Should a line in the entries below contain "document", return that line.

START EXTRACTED ENTRIES

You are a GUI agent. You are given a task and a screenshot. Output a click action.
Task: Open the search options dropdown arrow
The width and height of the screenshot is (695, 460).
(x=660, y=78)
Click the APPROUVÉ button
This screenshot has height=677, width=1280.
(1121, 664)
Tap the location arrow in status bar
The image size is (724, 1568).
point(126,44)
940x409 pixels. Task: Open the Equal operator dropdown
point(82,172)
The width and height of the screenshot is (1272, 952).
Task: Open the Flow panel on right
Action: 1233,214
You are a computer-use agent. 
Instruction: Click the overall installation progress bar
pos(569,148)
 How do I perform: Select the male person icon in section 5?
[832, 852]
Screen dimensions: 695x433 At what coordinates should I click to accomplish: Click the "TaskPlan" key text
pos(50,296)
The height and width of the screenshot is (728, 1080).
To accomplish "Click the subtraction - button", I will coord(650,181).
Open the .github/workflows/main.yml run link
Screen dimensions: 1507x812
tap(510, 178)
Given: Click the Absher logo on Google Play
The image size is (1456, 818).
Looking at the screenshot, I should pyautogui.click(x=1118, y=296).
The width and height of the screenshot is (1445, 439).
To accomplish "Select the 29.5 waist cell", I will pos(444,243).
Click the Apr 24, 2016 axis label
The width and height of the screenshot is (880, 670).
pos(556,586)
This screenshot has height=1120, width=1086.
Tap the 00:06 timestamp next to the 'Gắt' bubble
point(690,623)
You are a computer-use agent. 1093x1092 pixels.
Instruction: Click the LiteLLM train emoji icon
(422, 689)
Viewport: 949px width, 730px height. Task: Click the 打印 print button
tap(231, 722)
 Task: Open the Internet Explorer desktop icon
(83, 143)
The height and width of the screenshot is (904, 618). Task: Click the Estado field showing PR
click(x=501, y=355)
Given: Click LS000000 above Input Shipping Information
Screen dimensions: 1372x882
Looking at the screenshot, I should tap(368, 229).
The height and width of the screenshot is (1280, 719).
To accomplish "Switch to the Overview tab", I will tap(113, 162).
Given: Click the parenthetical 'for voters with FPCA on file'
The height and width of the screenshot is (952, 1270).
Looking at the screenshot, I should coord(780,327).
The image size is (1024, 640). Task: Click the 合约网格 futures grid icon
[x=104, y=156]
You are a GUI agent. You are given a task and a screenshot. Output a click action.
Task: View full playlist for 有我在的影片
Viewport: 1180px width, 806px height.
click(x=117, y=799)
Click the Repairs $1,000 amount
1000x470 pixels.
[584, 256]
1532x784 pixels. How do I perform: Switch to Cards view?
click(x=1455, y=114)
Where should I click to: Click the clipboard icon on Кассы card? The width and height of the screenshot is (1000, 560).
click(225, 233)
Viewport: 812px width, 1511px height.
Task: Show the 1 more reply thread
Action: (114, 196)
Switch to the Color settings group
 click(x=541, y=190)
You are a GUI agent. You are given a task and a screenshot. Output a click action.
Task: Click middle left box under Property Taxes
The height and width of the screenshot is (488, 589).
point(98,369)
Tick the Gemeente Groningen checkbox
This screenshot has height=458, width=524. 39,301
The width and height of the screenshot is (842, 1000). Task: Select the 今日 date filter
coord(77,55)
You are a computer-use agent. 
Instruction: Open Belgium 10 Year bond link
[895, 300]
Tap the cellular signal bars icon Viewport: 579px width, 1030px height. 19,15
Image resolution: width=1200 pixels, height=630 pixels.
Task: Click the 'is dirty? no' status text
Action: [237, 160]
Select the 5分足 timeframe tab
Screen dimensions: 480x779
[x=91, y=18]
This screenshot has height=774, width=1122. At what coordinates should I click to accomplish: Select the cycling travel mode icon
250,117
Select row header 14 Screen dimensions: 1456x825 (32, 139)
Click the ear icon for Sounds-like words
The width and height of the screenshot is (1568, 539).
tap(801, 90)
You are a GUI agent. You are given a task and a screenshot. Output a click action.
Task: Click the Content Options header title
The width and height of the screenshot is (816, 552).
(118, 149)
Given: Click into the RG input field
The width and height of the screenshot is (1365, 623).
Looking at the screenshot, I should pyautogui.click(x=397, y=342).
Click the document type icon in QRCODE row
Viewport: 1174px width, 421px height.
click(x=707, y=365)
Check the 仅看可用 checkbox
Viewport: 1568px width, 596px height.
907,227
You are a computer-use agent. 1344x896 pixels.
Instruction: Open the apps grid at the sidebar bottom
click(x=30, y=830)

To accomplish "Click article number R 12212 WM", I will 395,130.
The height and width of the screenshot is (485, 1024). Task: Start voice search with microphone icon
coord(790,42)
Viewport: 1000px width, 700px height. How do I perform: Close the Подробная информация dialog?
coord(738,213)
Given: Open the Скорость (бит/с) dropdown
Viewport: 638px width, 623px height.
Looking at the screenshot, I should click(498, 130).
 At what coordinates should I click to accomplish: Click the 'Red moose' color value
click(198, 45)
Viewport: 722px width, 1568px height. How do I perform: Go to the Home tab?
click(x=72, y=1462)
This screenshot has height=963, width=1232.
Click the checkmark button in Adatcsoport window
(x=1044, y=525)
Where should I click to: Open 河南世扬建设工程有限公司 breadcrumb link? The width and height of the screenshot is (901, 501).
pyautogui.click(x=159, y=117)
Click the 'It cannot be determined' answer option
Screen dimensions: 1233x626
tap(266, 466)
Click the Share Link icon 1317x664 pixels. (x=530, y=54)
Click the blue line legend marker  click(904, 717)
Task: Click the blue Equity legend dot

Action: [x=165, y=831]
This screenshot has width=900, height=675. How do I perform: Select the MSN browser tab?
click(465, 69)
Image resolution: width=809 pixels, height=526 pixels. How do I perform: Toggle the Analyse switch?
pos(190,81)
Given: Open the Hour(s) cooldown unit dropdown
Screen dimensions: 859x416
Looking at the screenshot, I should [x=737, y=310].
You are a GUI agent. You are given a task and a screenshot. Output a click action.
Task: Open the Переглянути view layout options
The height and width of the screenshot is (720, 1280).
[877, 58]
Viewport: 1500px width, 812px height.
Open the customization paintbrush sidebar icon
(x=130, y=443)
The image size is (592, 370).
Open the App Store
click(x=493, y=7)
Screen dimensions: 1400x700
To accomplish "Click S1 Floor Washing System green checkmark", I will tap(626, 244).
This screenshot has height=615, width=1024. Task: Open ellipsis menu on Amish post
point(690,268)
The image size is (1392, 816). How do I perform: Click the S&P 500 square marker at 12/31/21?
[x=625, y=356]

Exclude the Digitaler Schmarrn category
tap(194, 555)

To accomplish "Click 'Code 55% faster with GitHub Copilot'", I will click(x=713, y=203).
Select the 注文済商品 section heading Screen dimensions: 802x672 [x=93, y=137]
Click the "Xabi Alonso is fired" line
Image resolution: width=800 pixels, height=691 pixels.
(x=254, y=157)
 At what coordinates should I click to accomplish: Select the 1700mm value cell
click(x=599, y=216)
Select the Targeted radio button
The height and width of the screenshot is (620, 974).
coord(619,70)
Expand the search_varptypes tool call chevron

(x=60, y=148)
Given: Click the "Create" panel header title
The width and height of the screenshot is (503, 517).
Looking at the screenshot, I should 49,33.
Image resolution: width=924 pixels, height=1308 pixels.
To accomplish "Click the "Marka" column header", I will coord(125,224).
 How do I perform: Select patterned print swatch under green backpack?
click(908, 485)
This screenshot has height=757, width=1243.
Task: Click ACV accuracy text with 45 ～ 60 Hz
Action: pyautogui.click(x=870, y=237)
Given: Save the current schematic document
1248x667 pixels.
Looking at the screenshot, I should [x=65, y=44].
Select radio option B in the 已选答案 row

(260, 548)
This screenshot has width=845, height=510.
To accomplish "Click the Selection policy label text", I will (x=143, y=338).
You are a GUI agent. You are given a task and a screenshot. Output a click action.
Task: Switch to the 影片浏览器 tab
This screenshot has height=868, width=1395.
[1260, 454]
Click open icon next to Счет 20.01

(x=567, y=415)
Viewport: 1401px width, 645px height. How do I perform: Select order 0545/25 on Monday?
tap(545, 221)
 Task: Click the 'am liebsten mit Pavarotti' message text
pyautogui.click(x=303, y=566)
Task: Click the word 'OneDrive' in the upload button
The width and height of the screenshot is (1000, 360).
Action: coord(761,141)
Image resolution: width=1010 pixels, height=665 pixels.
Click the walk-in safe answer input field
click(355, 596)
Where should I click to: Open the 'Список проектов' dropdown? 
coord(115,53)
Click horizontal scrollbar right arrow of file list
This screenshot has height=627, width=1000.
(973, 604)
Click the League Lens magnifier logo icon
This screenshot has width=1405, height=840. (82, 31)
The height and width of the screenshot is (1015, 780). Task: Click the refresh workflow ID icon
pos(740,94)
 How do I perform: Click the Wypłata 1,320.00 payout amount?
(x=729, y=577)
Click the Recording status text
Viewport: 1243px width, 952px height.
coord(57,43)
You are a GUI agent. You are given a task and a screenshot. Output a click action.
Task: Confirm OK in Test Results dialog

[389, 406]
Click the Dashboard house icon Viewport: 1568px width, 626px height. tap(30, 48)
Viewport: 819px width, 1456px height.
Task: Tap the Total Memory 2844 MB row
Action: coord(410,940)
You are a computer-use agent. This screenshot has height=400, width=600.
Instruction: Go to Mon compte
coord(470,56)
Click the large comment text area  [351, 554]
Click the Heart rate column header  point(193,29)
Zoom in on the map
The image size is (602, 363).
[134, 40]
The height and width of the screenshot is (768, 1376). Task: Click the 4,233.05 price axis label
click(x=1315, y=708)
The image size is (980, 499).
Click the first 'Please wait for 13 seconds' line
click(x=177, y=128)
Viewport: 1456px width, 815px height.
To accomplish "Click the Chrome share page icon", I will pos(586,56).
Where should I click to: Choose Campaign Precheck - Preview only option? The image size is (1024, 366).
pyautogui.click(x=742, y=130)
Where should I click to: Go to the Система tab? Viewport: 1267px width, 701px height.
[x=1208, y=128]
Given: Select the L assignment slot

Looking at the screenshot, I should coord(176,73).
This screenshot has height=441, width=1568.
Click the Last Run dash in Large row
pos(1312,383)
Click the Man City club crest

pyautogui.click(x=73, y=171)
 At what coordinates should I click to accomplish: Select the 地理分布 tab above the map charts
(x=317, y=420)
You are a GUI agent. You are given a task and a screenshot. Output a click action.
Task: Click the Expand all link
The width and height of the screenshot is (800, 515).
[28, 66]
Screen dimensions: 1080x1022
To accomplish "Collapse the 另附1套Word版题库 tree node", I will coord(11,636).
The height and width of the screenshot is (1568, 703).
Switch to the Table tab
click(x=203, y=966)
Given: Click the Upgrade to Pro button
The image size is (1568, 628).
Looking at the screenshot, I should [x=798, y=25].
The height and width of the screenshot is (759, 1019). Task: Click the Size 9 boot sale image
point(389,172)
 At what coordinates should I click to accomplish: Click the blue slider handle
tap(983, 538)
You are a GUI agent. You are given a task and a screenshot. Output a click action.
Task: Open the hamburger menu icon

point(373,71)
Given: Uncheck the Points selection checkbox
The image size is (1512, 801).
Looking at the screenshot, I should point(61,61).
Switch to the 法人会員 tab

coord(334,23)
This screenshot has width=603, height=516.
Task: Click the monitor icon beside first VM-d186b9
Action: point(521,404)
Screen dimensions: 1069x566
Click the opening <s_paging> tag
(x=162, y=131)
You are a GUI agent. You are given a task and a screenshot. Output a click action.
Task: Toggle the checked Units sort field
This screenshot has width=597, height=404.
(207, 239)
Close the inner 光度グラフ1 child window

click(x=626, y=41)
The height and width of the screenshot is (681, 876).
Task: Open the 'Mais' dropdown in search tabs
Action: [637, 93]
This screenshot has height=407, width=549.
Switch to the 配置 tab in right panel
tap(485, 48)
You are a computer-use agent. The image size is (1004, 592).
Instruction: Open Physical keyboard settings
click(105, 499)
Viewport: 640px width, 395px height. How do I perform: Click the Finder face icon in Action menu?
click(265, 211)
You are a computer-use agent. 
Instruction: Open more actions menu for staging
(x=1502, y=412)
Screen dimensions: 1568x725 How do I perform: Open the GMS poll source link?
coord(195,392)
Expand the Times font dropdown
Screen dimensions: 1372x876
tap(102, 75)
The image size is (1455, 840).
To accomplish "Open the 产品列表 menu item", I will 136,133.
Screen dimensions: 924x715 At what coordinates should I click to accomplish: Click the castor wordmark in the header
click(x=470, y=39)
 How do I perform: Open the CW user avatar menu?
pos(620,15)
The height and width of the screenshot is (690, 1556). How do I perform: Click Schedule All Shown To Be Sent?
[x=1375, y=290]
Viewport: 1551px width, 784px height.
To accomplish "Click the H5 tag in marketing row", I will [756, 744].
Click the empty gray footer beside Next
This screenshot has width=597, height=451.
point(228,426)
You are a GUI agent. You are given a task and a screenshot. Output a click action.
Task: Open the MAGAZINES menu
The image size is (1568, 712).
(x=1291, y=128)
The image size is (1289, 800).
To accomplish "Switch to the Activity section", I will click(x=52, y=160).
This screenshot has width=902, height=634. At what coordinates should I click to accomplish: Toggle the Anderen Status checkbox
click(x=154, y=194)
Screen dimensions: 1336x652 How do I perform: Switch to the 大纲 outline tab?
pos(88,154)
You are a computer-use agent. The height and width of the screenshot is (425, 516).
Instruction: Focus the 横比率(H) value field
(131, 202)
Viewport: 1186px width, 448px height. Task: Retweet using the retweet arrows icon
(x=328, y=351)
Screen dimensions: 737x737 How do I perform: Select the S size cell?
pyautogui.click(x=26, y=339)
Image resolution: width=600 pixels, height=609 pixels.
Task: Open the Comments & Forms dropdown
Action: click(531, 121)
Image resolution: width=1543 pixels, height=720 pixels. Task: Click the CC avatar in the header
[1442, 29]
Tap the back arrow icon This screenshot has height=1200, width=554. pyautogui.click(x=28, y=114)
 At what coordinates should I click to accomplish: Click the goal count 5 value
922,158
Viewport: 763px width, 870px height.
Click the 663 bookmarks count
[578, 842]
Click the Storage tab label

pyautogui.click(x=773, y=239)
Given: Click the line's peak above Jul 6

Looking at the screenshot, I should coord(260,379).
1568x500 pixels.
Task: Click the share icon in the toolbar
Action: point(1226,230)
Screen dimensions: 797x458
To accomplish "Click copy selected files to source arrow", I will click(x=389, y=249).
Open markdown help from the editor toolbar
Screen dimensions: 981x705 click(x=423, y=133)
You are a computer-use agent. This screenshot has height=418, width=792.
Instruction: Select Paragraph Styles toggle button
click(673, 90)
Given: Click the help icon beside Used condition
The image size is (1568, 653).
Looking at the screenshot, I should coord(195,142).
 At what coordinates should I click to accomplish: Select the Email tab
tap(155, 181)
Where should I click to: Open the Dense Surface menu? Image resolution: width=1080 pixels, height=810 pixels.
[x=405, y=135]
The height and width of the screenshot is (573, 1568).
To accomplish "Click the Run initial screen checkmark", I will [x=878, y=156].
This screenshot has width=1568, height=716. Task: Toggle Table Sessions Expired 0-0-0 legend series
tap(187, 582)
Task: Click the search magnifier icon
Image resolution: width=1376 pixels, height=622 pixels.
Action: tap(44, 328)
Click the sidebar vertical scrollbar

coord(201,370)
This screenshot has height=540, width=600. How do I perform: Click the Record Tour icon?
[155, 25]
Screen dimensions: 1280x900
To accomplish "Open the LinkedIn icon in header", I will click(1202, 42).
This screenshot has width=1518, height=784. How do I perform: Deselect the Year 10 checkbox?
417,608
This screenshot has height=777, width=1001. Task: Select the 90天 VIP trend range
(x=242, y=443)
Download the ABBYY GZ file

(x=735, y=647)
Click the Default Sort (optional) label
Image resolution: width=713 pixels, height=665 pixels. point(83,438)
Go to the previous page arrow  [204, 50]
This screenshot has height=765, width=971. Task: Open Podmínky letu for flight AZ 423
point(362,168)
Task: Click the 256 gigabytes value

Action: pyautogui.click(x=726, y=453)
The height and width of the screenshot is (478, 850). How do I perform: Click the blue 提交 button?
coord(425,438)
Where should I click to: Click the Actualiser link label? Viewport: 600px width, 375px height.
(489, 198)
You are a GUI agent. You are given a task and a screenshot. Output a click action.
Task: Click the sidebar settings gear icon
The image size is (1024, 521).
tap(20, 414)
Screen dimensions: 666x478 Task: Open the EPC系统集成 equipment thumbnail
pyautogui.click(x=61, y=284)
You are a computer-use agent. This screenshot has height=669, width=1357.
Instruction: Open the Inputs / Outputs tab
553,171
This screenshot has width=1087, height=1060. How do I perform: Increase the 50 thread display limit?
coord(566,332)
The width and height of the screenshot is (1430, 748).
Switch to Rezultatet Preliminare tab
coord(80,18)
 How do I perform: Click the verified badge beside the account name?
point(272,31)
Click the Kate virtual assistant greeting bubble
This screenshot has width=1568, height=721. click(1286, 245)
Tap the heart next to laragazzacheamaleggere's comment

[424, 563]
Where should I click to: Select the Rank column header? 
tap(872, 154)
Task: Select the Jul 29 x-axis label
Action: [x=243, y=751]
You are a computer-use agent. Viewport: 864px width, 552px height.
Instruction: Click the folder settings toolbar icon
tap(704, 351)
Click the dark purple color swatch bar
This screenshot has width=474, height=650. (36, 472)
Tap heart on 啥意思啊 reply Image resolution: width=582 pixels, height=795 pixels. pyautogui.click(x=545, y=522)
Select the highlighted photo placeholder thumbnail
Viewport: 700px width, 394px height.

END EXTRACTED ENTRIES

*EXERCISE ANSWER*.
Click the document type icon in QRCODE row
Given: Save the current schematic document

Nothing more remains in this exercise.